Abattoir Users Survey
Our Abattoir Users Survey was carried out in collaboration with National Craft Butchers between 16th August and 22nd September 2022. The results of this survey were shared with Defra in order to make the case for funding for the small abattoir sector.
The survey received over 1,300 responses from a range of farmers, smallholders and food businesses right across the UK. It highlighted the crucial importance of a diverse network of abattoir services for the viability of many farming and food businesses.
- 88% of respondents said their closest abattoir is either essential or important to the success of their business.
- 64% feel the availability, or lack of availability, of a local abattoir has impacted their future business plans.
- 64% said they would be interested in cooperative-owned abattoirs and 81% expressed an interest in mobile abattoirs.
Read our press release here.
A Good Life and A Good Death
The Sustainable Food Trust 2018 report, A Good Life and A Good Death: Relocalising Farm Animal Slaughter found that the UK’s network of small local abattoirs is near collapse. The report sets out the reasons for these closures and states that, without urgent action, there will be a huge loss of consumer choice because the marketing of locally-produced, traceable meat will no longer be possible in many parts of the country.
The SFT called on the Government to:
- Make a clear statement of support that it recognises the vital importance of smaller abattoirs, and make this a matter of practical policy across all government departments and agencies;
- Work constructively with interested parties to make possible the use of mobile and small static red meat abattoirs for on-farm slaughtering;
- Set up a task force with joint government, industry and consumer representation, to establish why small abattoirs are closing and propose innovative and practical solutions to ensure their survival.
Local abattoirs play a vital role in all rural communities where farm animals are kept. When they close, both animals and meat have to be transported much further. This is bad for animal welfare and bad for the environment. It also threatens the ongoing renaissance of local food cultures. On my own organic farm, I have had to change abattoirs nine times over the last 30 years in order to keep our farm shop supplied with the meat from our own animals, as seven of those closest to me have closed and two became unsuitable for other reasons. I now have to take our animals almost 40 miles to get them slaughtered and it costs a great deal to get the carcases delivered back to our shop.
SFT Policy Director, Richard Young
Abattoir Sector Group
Our Campaign for Local Abattoirs began in 2018 with National Craft Butchers and support from other organisations including the Rare Breeds Survival Trust and Pasture for Life. This contributed to an inquiry undertaken by the All-Party Parliamentary Group for Animal Welfare whose 2020 report recommended the creation of an Abattoir Sector Group (ASG). We co-founded the ASG later that year and work closely with the other members of the steering group to provide a unified voice for the small and local abattoir sector, advising government on behalf of the industry.

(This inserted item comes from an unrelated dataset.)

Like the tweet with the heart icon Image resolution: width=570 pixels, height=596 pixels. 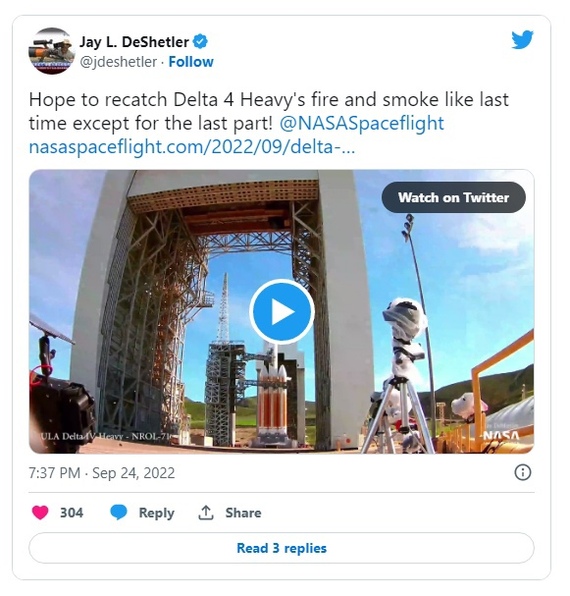click(x=40, y=512)
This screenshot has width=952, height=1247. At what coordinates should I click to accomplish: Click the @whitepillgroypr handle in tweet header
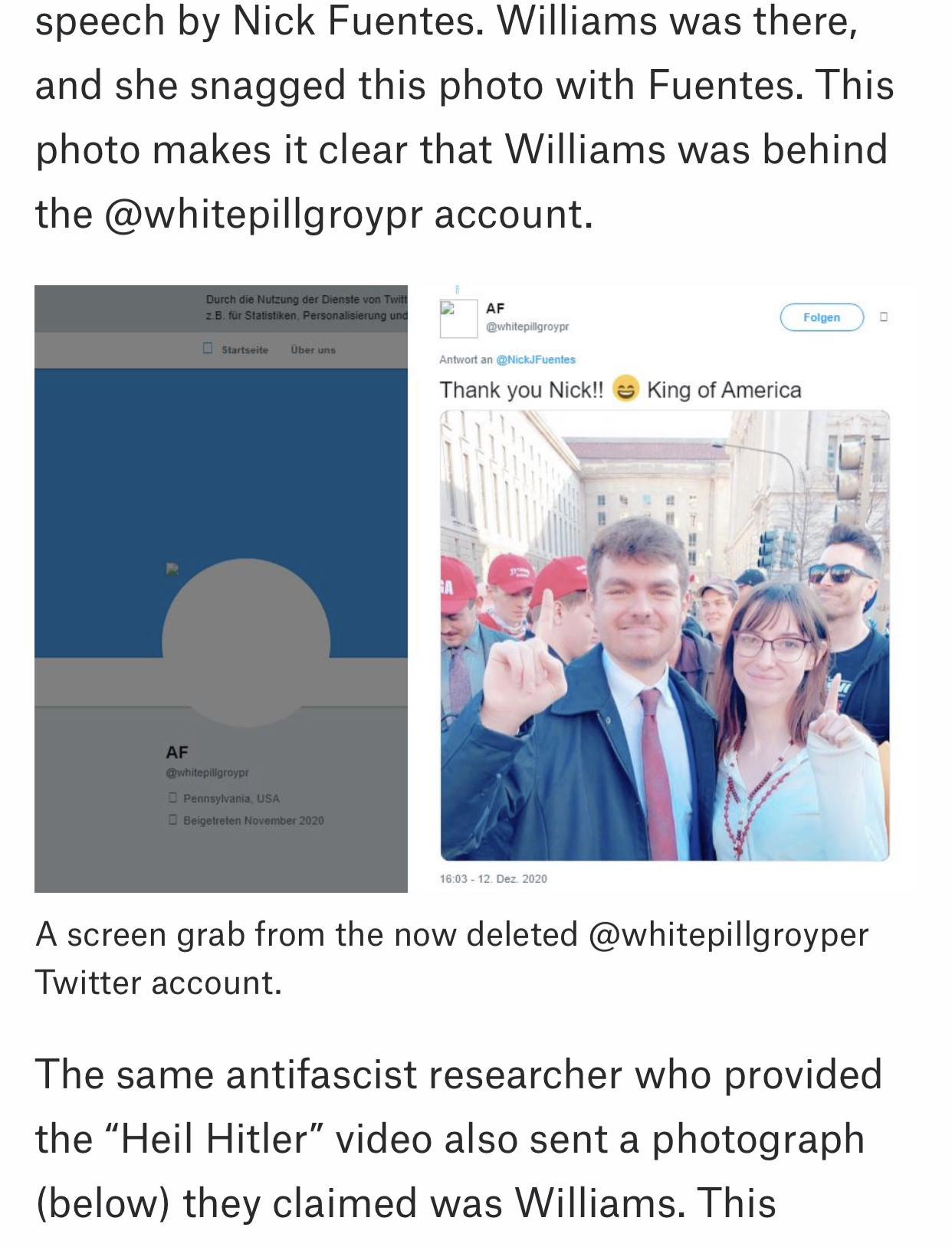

Steering group members include:
- Sustainable Food Trust
- All-Party Parliamentary Group for Animal Welfare
- National Craft Butchers
- Animal Health and Welfare Board for England
- Prince’s Countryside Fund
- Rare Breeds Survival Trust
- Pasture for Life
- Fir Farm
Swan Song of the Local Abattoir
This film by Alexandra Genova tells the story of William Lloyd Williams, a charismatic Welshman who battled to keep his local meat purveyor business open for 40 years. Williams reared animals, slaughtered them and sold them in the butchers shop in Machynlleth, mid-Wales. Sadly, his business has since closed.
This film is a rare documentation of independent meat production through the eyes of a cattleman-cum-slaughterman, at one of the most crucial times in UK farming history.
The Future of UK Farming Conference, 2018
This session explored the importance of small abattoirs and on-farm slaughter, with speakers including Professor Tim Morris, Bob Kennard, John Mettrick, Robin Tuke, Natasha Jenkins and Paddy Hoare.
Oxford Real Farming Conference, 2020
Our session, Saving Small Abattoirs, features talks from Richard Young, Sustainable Food Trust, Christopher Price, Rare Breed Survival Trust, John Mettrick, National Craft Butchers, Callum Edge, Edge Butchers and Glen Portman, Food Standards Agency
Oxford Real Farming Conference, 2019
This session, chaired by Lady Parker of Fir Farm, featured talks by Nick Allen, British Meat Processors Association, John Mettrick, National Craft Butchers, Bob Kennard, Campaign for Local Abattoirs and Nick Palmer, Compassion in World Farming.